A nova edição da Pesquisa Nacional por Amostra de Domicílios (PNAD) Contínua, apresentada ontem pelo IBGE, apontou que a renda média mensal do gaúcho vem caindo em relação à média nacional. Enquanto ao longo de 7 anos o rendimento médio do brasileiro cresceu 4,5%, aqui no Estado, entre 2012 e 2018, o crescimento foi de apenas 2%. Na comparação entre 2018 e 2017, houve recuo, de 0,2%.

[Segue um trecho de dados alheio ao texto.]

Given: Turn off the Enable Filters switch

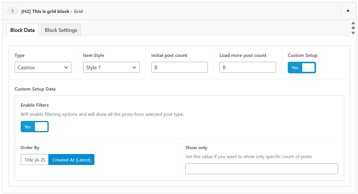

Com uma renda média de 2.444 reais ao mês, o gaúcho ainda goza de uma situação privilegiada em relação a outros estados – tem o quarto maior valor do país, atrás apenas do Distrito Federal, São Paulo e Rio de Janeiro. Mas é uma estatística em que todos estão perdendo, segundo a análise do professor da Pucrs, Ely José de Mattos, para GaúchaZH: "estamos todos abraçados em um cenário ruim, tanto Brasil como o Rio Grande do Sul. A renda média mensal no país cresceu mais que o dobro do Estado, mas 4,5% é um ganho muito pequeno para seis anos".

A pesquisa do IBGE também levantou dados de desigualdade por gênero, cor e raça. A diferença no rendimento médio entre homens e mulheres é uma das maiores do país. Os homens ganham em média 33,5% a mais que a mulheres: eles, 2.745 reais; e elas, 2.056. Apenas cinco outros estados registram maior diferença salarial. A pesquisa também mostra a enorme distância que separa o rendimento médio de brancos e pardos (54%) e de brancos e pretos (48,7%).

Concentração de renda - Por outro lado, o RS pode comemorar o fato de ser um estado menos desigual em termos de classes sociais. Enquanto no Brasil os 10% mais ricos ganham 36,9 vezes mais que os 10% mais pobres, num fosso que aumentou no último ano, por aqui esta distância caiu. Em 2018, a média de renda mensal dos 10% mais ricos foi de 9.360 reais e a dos 10% mais pobres foi de 442 reais, 21,2 vezes maior. Mas há muito ainda a percorrer em termos de distribuição de renda: em Santa Catarina, o estado menos desigual segundo a pesquisa, o fosso entre classes sociais é de apenas 12,6 vezes.